I malesseri dell’economia cinese: crisi immobiliare e tecnologia
I segnali di malessere sono numerosi: non si vede uno sbocco alla crisi immobiliare esplosa ormai più di un anno fa con i problemi di Evergrande e degli altri gruppi del mattone. È una spada di Damocle che pesa sul Pil, vista l’importanza dell’edilizia per l’economia interna in generale e per i bilanci pubblici in particolare. Tra le altre conseguenze si è diffusa, fatto inedito, la protesta dei compratori di case, che hanno già pagato gli acconti ma non vedono il momento in cui entreranno nell’abitazione terminata. Di qui una campagna di disobbedienza civile basata sulla sospensione delle rate dei mutui, che le autorità stanno cercando di contenere, agevolando periodi di moratoria e fornendo liquidità agli enti locali per aiutare i costruttori.
L’altro segnale di malessere riguarda la tecnologia, nel mirino di Xi da quando Jack Ma, patron di Alibaba, ha sfidato il primato del partito (e delle banche di regime) proponendo con la quotazione di Ant un sistema finanziario on line. Da allora la scure del presidente ha colpito la new economy, legando le mani ai Big, dalla stessa Alibaba a Tencent, imponendo vincoli un po’ su tutto, dalle scuole private allo sviluppo dei giochi online, con grave danno per l’innovazione del Paese.
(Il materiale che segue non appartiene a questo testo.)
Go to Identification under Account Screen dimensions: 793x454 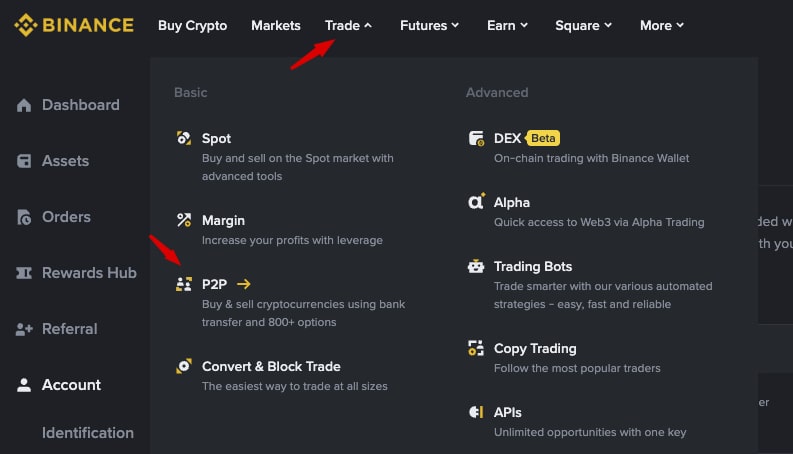(x=87, y=433)
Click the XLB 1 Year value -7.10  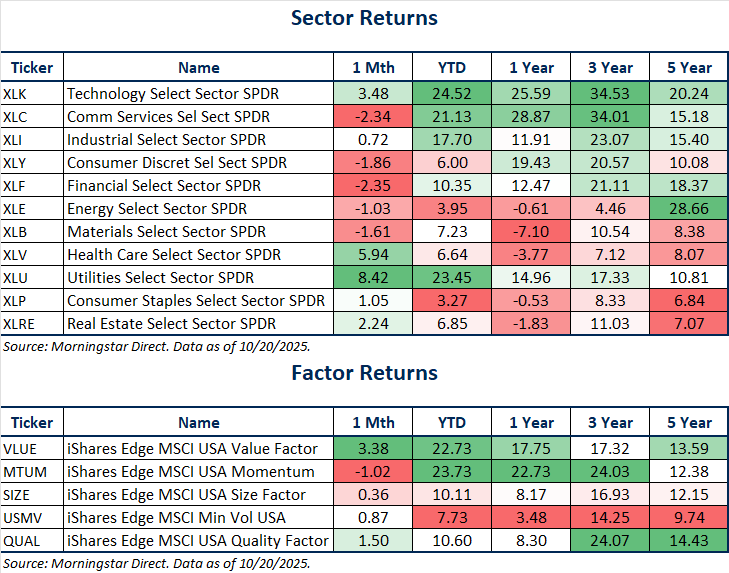coord(532,232)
Disoccupazione giovanile cinese all’italiana
La frenata dell’economia ha fatto sfumare l’obiettivo del sorpasso dell’economia Usa, già fissato al 2035. Ma, ben più grave, ha colpito l’ascensore sociale. La Cina, già terra del pieno impiego o quasi, si ritrova tassi di disoccupazione giovanile all’italiana. Nella fascia compresa tra 16 e 24 anni, un giovane cinese su cinque non trova lavoro, secondo dati ufficiali. Quattro volte il tasso di disoccupazione che si riscontra nella fascia anagrafica 25-59 anni.
Infine, le conseguenze dei lockdown imposti anche alle città chiave dell’industria cinese pur di sradicare il Covid. Queste chiusure, sommandosi alla crisi dell’immobiliare, stanno abbattendo la domanda di materie prime e gelando la crescita. Anche la recente siccità da record ha depresso i livelli di attività.
Cina, Congresso Pc: la strada di Xi è tutta in discesa
Queste le emergenze che incombono sul Congresso che quasi certamente promuoverà il terzo mandato quinquennale di segretario generale per Xi Jinping che nel 2018 ha fatto cambiare la Costituzione per abolire il limite dei due mandati per la presidenza della Repubblica voluto da Deng Xiao Ping. 2.300 delegati in rappresentanza di 96 milioni di iscritti saranno convocati dal 16 ottobre per una settimana nella Grande sala del popolo su Piazza Tienanmen per eleggere 200 membri del Comitato centrale (più altrettanti supplenti), che a loro volta daranno la loro benedizione a 25 dirigenti dell’Ufficio politico, i cui membri più autorevoli, attualmente sette compreso il segretario generale Xi Jinping, costituiranno il Comitato permanente del Politburo. Difficile che ci siano sorprese, anche se a giudicare dai mercati, la politica della “prosperità condivisa” voluta da Xi fa acqua.